__Extracted text__.
■ ■ ■ ■ ■

Martin always had a love for horses.

Growing up, she raised quarter horses. However, as time passed, Martin had to give up the animal she loved for school and a family life.

But as her children got older, she got the old itch back.

“I told my husband John that I can’t stand it anymore and I’ve got to have horses,” Martin said. “He said, ‘well, go find a horse.’ ”

So Martin got her first horse, a white Andalusian named Baloo, a dressage horse. Dressage is the concentration where the rider wears a top hat and tails on and shows off the horse’s natural athletic ability and willingness to perform.

“He has done very well getting to the third level in that,” Martin said. “But horses are herd animals, so we decided to get a stallion.”

Rather than purchasing a foal or filly, Martin chose to pursue a older horse so she could tell what it would look like when it grew up.

“When looking at a baby, it is like looking at a puppy, because you can look at the parents to get an idea of what they look like. But with an older horse, you can say, ‘I see the adult in this,’ ” Martin said. “I had seen
Dartañan online and he was what is called private treaty, which means it is so expensive they don’t put a price on it.”

Martin flew to Florida, to see Dartañan, bought him and brought him back to Colorado that day.

Dartañan is still young — in his second year as a show horse. Most Andalusians will show until they are 18 or 19 and live to be 40.

■ ■ ■ ■ ■

__Task 1__.
State whether each statement agrees with the article about Martin and her horses, answering yes or no and quoting the words of the article that decide it: (a) Martin's first horse was a white Andalusian named Baloo. (b) Martin chose to buy a foal instead of an older horse. (c) Martin brought Dartañan back to Colorado a week after seeing him in Florida.
The listing that follows has no connection to the article about Martin and her horses.

(Collected data entries)
■ ■ ■ ■ ■

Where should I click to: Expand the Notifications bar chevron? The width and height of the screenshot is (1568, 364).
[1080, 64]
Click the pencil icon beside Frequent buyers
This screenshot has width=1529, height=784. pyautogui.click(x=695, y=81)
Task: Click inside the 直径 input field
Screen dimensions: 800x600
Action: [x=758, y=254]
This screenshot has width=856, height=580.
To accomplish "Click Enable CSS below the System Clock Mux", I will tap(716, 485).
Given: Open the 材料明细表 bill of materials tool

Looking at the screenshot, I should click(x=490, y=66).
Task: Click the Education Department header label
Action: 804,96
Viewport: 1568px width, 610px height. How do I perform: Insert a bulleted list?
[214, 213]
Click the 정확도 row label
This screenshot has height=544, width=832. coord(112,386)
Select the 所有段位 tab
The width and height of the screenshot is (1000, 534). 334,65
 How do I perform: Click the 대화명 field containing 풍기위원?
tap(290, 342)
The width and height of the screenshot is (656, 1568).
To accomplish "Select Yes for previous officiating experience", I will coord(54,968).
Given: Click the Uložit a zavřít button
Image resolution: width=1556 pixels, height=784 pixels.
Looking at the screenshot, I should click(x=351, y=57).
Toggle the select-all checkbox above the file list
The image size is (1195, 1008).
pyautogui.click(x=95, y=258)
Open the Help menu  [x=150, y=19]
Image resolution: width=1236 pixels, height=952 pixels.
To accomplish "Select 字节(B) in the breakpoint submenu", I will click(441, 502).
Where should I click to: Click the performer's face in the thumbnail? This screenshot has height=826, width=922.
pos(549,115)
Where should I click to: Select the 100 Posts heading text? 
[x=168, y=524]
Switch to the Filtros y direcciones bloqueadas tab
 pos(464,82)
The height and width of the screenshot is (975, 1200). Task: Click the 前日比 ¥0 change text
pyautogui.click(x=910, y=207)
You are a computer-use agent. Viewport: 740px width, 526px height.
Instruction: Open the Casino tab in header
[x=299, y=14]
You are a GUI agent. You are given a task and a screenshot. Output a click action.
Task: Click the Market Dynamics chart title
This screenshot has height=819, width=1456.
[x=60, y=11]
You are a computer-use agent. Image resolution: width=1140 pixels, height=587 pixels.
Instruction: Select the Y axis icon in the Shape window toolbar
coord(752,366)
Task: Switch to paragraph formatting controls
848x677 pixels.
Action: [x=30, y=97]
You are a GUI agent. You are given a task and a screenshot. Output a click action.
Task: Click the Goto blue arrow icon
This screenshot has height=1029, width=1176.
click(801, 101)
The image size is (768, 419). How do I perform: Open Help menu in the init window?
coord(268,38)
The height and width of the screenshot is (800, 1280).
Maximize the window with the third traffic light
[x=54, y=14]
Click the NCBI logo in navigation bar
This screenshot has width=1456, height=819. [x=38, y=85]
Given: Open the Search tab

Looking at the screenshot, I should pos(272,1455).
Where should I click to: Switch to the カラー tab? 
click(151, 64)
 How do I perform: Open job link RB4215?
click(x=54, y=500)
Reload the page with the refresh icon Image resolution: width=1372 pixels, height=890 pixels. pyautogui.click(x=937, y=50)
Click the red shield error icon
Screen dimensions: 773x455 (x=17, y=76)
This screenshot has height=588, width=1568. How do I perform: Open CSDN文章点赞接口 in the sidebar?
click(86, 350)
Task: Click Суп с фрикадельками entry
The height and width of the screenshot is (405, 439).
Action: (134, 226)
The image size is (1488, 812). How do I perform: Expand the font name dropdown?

■ ■ ■ ■ ■

__Task 2__.
Extract from the listing the lines running from the line with "Where should I click to: Switch" up to and including the line with "click(86, 350)", reproducing each one unchanged.

__Written answer 1__.
(a) Yes: "So Martin got her first horse, a white Andalusian named Baloo, a dressage horse."
(b) No: "Rather than purchasing a foal or filly, Martin chose to pursue a older horse so she could tell what it would look like when it grew up."
(c) No: "Martin flew to Florida, to see Dartañan, bought him and brought him back to Colorado that day."

__Written answer 2__.
Where should I click to: Switch to the カラー tab? 
click(151, 64)
 How do I perform: Open job link RB4215?
click(x=54, y=500)
Reload the page with the refresh icon Image resolution: width=1372 pixels, height=890 pixels. pyautogui.click(x=937, y=50)
Click the red shield error icon
Screen dimensions: 773x455 (x=17, y=76)
This screenshot has height=588, width=1568. How do I perform: Open CSDN文章点赞接口 in the sidebar?
click(86, 350)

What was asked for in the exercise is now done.